SELECTED PASSAGE =>
((
It seems because of strategic considerations, Vietnam renewed India’s lease of two oil blocks for another year on the eve of Swaraj’s visit. From India’s perspective, it reaffirms its position as a continuing commercial stakeholder in a region where territorial disputes have flared up between Vietnam and the Philippines with China. It is interesting that after visiting Hanoi, Swaraj visited China for a bilateral meeting with her counterpart Wang Yi and for preparing for Chinese President Xi Jinping’s visit to India in mid-September. Her Hanoi visit was also a part of the preparation of President Pranab Mukherjee’s visit to Vietnam in mid-September. Again, while Prime Minister Narendra Modi traveled to Tokyo on 30 August for a summit meeting with Abe Shinzo, he would host Australian Prime Minister Tony Abbott after he returned from Tokyo when a civil nuclear cooperation agreement is expected to be signed. Then Modi travels to Washington for a summit meeting with President Barack Obama and goes to Beijing in November for the Asia Pacific Economic Cooperation meeting.

What do all these meetings mean in terms of maintenance of balance of power in the changing international context? There is no doubt that the distribution of global powers has undergone perceptible change. While those who wielded considerable powers are on the decline, there are new claimants who have accumulated economic wealth from where they aspire to add political power too in global affairs. Against this change, the frequent travel by heads of states can be seen as seeking consensus how to adjust their respective countries’ positioning to this new global situation.

In the Asia-Pacific context, China has already accumulated considerable economic power and emerged as the second largest economic power in the world eclipsing Japan in 2010 to the third position and now keen to add political muscle backed by its military strength. It has begun to challenge the US and trying to intrude into the US political space. Such Chinese policy is causing disquiet in areas where other nations’ interests are at stake. Since the US is bound by treaty obligations to defend the interests of its allies as well as maintain international order, there is a new situation where interests of the US and China could come under conflict. To manage this new situation is a new challenge that global leaders confront currently and the flurry of international visits by leaders may be seen in that light.
))
Data lines =>
((
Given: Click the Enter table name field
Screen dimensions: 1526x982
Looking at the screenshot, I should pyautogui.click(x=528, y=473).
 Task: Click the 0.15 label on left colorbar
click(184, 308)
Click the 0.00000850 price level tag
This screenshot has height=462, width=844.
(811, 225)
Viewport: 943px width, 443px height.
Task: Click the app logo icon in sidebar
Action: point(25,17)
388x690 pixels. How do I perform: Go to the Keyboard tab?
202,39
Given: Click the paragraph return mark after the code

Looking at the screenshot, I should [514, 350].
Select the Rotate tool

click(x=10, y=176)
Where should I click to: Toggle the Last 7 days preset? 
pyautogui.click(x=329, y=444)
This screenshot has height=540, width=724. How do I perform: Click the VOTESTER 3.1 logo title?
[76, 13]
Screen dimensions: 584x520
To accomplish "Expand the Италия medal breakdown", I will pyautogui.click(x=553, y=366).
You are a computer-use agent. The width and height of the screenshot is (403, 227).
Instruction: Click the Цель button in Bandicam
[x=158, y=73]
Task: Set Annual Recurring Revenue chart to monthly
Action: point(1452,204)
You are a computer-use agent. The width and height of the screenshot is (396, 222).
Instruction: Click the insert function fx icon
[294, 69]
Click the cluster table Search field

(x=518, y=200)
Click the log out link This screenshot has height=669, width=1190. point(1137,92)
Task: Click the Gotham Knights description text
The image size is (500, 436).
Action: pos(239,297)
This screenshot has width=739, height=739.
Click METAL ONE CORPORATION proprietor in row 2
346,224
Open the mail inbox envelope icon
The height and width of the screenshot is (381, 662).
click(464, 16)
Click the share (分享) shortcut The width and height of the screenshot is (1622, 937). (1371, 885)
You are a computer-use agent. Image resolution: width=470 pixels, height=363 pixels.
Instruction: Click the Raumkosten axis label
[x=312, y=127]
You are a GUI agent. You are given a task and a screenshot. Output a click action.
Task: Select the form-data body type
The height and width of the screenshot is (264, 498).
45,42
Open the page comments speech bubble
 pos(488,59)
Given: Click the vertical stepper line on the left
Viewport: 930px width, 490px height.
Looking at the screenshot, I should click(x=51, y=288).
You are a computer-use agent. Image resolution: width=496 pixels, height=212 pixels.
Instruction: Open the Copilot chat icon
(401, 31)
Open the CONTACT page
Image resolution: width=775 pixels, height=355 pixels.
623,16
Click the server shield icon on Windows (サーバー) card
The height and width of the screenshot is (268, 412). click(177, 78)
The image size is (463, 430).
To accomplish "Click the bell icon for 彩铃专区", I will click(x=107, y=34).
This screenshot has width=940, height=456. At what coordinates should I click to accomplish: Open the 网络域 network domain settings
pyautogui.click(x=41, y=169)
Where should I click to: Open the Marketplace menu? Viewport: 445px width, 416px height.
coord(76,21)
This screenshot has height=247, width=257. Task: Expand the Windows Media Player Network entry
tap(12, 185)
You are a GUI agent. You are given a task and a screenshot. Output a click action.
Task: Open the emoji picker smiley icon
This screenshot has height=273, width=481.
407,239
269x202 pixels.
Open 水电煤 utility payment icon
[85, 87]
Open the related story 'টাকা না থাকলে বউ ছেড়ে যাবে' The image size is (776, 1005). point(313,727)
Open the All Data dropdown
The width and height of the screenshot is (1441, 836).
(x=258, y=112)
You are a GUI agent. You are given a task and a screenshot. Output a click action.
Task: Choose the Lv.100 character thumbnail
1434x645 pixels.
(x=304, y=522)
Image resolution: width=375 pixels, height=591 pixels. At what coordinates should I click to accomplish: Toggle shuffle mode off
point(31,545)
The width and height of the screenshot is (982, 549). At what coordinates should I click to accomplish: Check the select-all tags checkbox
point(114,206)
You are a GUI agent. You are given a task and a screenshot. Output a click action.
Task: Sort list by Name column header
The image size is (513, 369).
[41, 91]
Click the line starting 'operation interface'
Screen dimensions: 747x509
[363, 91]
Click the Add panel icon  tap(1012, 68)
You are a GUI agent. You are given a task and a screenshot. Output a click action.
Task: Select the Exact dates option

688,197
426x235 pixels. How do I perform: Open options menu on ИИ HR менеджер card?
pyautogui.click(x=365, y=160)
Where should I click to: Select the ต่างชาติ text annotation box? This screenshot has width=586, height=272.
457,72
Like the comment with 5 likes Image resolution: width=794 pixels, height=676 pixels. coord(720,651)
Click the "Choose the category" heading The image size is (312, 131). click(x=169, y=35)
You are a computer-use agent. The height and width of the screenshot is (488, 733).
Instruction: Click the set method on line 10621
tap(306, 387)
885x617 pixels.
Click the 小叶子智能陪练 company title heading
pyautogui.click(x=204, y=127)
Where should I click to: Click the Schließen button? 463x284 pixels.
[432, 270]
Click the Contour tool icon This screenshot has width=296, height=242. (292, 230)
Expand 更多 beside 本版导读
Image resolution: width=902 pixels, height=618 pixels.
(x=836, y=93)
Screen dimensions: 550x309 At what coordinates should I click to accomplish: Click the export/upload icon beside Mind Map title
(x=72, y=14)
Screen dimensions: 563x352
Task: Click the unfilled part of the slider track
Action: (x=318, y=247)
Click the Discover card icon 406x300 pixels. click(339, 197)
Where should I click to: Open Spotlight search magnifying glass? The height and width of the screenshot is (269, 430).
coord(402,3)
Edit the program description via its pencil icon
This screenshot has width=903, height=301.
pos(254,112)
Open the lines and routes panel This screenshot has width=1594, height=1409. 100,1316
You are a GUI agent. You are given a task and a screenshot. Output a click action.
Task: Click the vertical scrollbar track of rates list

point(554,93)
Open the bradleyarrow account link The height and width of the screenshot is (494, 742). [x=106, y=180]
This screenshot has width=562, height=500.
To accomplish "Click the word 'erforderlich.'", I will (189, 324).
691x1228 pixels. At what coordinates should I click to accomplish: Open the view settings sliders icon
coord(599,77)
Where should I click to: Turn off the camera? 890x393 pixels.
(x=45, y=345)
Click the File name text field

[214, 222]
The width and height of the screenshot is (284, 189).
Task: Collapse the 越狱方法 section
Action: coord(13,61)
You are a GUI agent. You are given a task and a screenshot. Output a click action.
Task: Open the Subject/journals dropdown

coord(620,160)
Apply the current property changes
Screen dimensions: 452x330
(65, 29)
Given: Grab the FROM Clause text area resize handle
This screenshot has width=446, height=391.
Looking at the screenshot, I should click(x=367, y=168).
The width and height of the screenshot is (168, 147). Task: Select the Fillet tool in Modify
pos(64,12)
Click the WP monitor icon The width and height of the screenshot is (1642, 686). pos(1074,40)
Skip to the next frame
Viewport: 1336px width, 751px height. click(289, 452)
))
REQUESTS =>
**1)** According to the passage on Asia-Pacific diplomacy, in what year did China eclipse Japan to become the second largest economic power in the world?
**2)** Write out the passage on Asia-Pacific diplomacy between "In the Asia-Pacific" and "in that light.", inclusive, swapping "disquiet" for "unease".

COMPLETE ANSWERS =>
**1)** 2010

**2)**
In the Asia-Pacific context, China has already accumulated considerable economic power and emerged as the second largest economic power in the world eclipsing Japan in 2010 to the third position and now keen to add political muscle backed by its military strength. It has begun to challenge the US and trying to intrude into the US political space. Such Chinese policy is causing unease in areas where other nations’ interests are at stake. Since the US is bound by treaty obligations to defend the interests of its allies as well as maintain international order, there is a new situation where interests of the US and China could come under conflict. To manage this new situation is a new challenge that global leaders confront currently and the flurry of international visits by leaders may be seen in that light.